### What you will do
Reproduce every one of the following rows verbatim, without altering any character.

### Extracted material
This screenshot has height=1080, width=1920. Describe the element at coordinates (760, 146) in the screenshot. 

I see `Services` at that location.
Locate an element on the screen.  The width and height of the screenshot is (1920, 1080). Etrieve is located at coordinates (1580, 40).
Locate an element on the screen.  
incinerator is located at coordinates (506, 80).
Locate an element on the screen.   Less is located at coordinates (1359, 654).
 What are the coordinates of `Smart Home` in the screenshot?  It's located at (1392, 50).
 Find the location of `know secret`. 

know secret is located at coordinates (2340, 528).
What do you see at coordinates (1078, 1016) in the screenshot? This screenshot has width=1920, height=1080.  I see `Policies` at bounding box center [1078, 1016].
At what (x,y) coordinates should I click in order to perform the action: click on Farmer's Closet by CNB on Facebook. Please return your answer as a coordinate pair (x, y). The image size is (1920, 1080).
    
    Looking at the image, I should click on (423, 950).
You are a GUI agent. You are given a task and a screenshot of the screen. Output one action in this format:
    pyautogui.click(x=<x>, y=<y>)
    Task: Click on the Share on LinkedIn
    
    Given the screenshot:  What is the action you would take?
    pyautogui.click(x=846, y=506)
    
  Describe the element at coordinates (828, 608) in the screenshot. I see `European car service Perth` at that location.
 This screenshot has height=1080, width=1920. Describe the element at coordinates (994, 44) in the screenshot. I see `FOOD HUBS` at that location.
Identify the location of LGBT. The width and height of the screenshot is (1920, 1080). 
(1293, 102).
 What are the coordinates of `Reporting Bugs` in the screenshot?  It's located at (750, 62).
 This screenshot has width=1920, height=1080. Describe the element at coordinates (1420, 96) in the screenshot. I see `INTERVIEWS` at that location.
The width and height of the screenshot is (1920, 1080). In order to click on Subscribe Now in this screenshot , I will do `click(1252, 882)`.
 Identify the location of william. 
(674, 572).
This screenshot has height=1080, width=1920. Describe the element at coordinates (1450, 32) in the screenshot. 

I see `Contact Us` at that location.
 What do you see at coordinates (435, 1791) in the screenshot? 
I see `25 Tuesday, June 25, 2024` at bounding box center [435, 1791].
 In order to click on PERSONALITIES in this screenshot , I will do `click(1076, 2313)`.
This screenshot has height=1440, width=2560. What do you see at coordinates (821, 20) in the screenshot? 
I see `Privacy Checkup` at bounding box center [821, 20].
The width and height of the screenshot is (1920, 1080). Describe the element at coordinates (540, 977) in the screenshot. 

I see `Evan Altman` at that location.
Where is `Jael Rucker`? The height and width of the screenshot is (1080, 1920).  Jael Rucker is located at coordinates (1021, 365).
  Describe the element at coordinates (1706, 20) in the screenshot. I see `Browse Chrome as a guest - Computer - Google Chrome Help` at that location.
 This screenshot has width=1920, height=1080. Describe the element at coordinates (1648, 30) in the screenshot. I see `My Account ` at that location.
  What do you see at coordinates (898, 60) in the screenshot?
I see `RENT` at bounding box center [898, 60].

### Exercise answer
This screenshot has height=1080, width=1920. Describe the element at coordinates (760, 146) in the screenshot. 

I see `Services` at that location.
Locate an element on the screen.  The width and height of the screenshot is (1920, 1080). Etrieve is located at coordinates (1580, 40).
Locate an element on the screen.  
incinerator is located at coordinates (506, 80).
Locate an element on the screen.   Less is located at coordinates (1359, 654).
 What are the coordinates of `Smart Home` in the screenshot?  It's located at (1392, 50).
 Find the location of `know secret`. 

know secret is located at coordinates (2340, 528).
What do you see at coordinates (1078, 1016) in the screenshot? This screenshot has width=1920, height=1080.  I see `Policies` at bounding box center [1078, 1016].
At what (x,y) coordinates should I click in order to perform the action: click on Farmer's Closet by CNB on Facebook. Please return your answer as a coordinate pair (x, y). The image size is (1920, 1080).
    
    Looking at the image, I should click on (423, 950).
You are a GUI agent. You are given a task and a screenshot of the screen. Output one action in this format:
    pyautogui.click(x=<x>, y=<y>)
    Task: Click on the Share on LinkedIn
    
    Given the screenshot:  What is the action you would take?
    pyautogui.click(x=846, y=506)
    
  Describe the element at coordinates (828, 608) in the screenshot. I see `European car service Perth` at that location.
 This screenshot has height=1080, width=1920. Describe the element at coordinates (994, 44) in the screenshot. I see `FOOD HUBS` at that location.
Identify the location of LGBT. The width and height of the screenshot is (1920, 1080). 
(1293, 102).
 What are the coordinates of `Reporting Bugs` in the screenshot?  It's located at (750, 62).
 This screenshot has width=1920, height=1080. Describe the element at coordinates (1420, 96) in the screenshot. I see `INTERVIEWS` at that location.
The width and height of the screenshot is (1920, 1080). In order to click on Subscribe Now in this screenshot , I will do `click(1252, 882)`.
 Identify the location of william. 
(674, 572).
This screenshot has height=1080, width=1920. Describe the element at coordinates (1450, 32) in the screenshot. 

I see `Contact Us` at that location.
 What do you see at coordinates (435, 1791) in the screenshot? 
I see `25 Tuesday, June 25, 2024` at bounding box center [435, 1791].
 In order to click on PERSONALITIES in this screenshot , I will do `click(1076, 2313)`.
This screenshot has height=1440, width=2560. What do you see at coordinates (821, 20) in the screenshot? 
I see `Privacy Checkup` at bounding box center [821, 20].
The width and height of the screenshot is (1920, 1080). Describe the element at coordinates (540, 977) in the screenshot. 

I see `Evan Altman` at that location.
Where is `Jael Rucker`? The height and width of the screenshot is (1080, 1920).  Jael Rucker is located at coordinates (1021, 365).
  Describe the element at coordinates (1706, 20) in the screenshot. I see `Browse Chrome as a guest - Computer - Google Chrome Help` at that location.
 This screenshot has width=1920, height=1080. Describe the element at coordinates (1648, 30) in the screenshot. I see `My Account ` at that location.
  What do you see at coordinates (898, 60) in the screenshot?
I see `RENT` at bounding box center [898, 60].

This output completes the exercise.